The U.S. Auto Industry’s Unfinished Business

One of the bright spots in our nation’s economic recovery has been the comeback of the American auto industry. Less than five years ago, the near collapse of the industry was the principal contributor, along with the home mortgage crisis, to the Great Recession–forcing two of Detroit’s Big Three  automakers, Chrysler and General Motors, to resort to government-backed bankruptcy. Vehicle sales in the U.S. hit rock bottom in 2009, the year of the government’s $85 billion bailout, at only 10.5 million.

Now, those days are fading in the rearview mirror like a horrible highway pileup. At the beginning of this year, analysts forecast yet another robust sales year, after vehicle sales totaling 14.5 million last year–a 13% increase from 2011. The Detroit Three, with GM and Chrysler out of bankruptcy, accounted for 6.5 million of U.S. vehicle sales in 2012, up 8% from the previous year. The comeback of the U.S. auto industry, if not complete, is well on its way.

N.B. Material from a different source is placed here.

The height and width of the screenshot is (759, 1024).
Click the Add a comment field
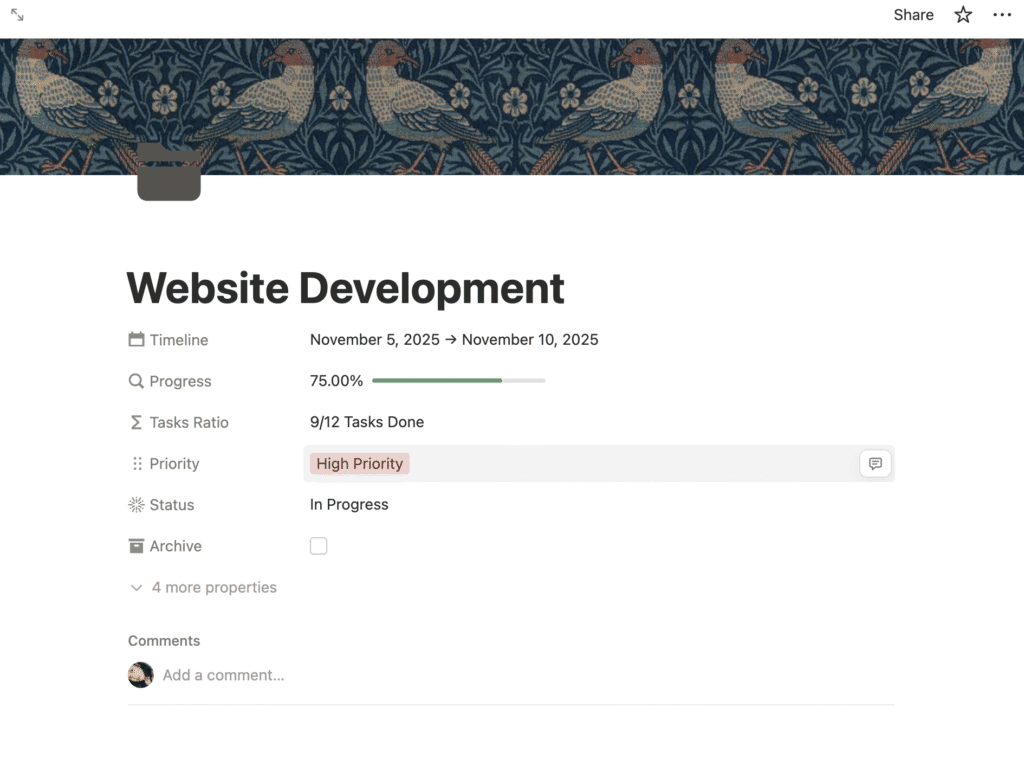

However, there is unfinished business: When will the recovery reach the ranks of African American-owned auto dealerships devastated by the Great Recession and near collapse of the domestic auto industry? For two decades, beginning in 1988, Black Enterprise ranked the nation’s 100 largest black-owned auto dealerships as part of our annual report on black business. That all changed in 2008, when hundreds of dealerships, a disproportionate number of them black-owned, were shut down by auto manufacturers.

As a result, our 2009 listing of the largest black-owned dealerships was reduced to 75. The following year, it was reduced to just the top 60, where the list has since remained.
The loss of black-owned dealerships over the past five years has struck a blow to our nation’s economy and meant lost jobs for African Americans. According to the Economic Policy Institute, a nonprofit Washington, D.C.-based think tank, 11 months after the recession began in December 2007, there were 19,000 fewer African Americans employed in the auto industry.

To boost employment as well as entrepreneurial opportunities for African Americans, automotive manufacturers and the rest of the auto industry must make it a priority to rebuild the ranks of black-owned auto dealerships. This starts with recruiting qualified candidates for ownership and providing the necessary training, development, and financing to help rebuild the pipeline of African Americans ready, willing, and able to own, operate, and build profitable dealerships. And unlike before our most recent recession, this effort should not be shouldered by the Detroit Three alone; all automakers, foreign or domestic, that have a significant U.S. market presence (especially among black consumers) need to step up to the plate and work with groups such as the National Association of Minority Automobile Dealers to create more opportunities for African Americans to own and operate dealerships.

The comeback of the American auto industry is a healthy and welcome development for our nation’s economy, with strong indications of continuing in 2013 and beyond. However, until the way is made clear for more African Americans to own dealerships, at least in proportion to their representation before the recession, the recovery of the auto industry is far from complete.